TASK STATEMENT: All lines in the listing below from the one containing "The height and width of the screenshot is (565, 315)." through the last should be written out exactly, and only those.

DATA SHOWN:
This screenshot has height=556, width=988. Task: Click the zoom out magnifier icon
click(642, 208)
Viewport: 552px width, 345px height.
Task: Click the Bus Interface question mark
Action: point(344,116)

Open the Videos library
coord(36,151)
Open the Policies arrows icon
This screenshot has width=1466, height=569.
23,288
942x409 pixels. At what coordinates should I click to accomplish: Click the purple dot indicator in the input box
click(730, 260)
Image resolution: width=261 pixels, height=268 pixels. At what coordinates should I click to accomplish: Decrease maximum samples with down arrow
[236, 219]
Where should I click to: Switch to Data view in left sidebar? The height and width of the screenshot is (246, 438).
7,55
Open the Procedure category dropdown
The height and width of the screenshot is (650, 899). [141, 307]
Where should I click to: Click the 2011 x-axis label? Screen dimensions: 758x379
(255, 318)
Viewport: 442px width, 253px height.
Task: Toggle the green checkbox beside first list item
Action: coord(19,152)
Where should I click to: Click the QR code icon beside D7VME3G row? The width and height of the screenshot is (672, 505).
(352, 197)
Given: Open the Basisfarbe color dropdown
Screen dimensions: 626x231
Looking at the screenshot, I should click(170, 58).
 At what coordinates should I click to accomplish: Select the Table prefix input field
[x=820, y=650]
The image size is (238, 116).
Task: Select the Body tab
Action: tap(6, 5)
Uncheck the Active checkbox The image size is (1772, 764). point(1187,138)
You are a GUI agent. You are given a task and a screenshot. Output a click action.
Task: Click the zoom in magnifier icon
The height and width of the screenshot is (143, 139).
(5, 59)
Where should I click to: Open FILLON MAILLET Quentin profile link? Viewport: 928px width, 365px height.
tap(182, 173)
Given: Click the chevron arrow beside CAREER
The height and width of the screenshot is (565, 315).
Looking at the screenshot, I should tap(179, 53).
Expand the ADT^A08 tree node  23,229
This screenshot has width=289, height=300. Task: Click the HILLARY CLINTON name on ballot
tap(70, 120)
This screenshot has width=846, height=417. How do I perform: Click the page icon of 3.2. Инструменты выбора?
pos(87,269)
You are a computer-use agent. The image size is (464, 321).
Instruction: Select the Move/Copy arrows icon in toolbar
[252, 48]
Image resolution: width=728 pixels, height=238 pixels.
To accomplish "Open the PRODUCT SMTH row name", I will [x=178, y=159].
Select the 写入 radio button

OUTPUT FOR THIS EXERCISE:
The height and width of the screenshot is (565, 315).
Looking at the screenshot, I should tap(179, 53).
Expand the ADT^A08 tree node  23,229
This screenshot has width=289, height=300. Task: Click the HILLARY CLINTON name on ballot
tap(70, 120)
This screenshot has width=846, height=417. How do I perform: Click the page icon of 3.2. Инструменты выбора?
pos(87,269)
You are a computer-use agent. The image size is (464, 321).
Instruction: Select the Move/Copy arrows icon in toolbar
[252, 48]
Image resolution: width=728 pixels, height=238 pixels.
To accomplish "Open the PRODUCT SMTH row name", I will [x=178, y=159].
Select the 写入 radio button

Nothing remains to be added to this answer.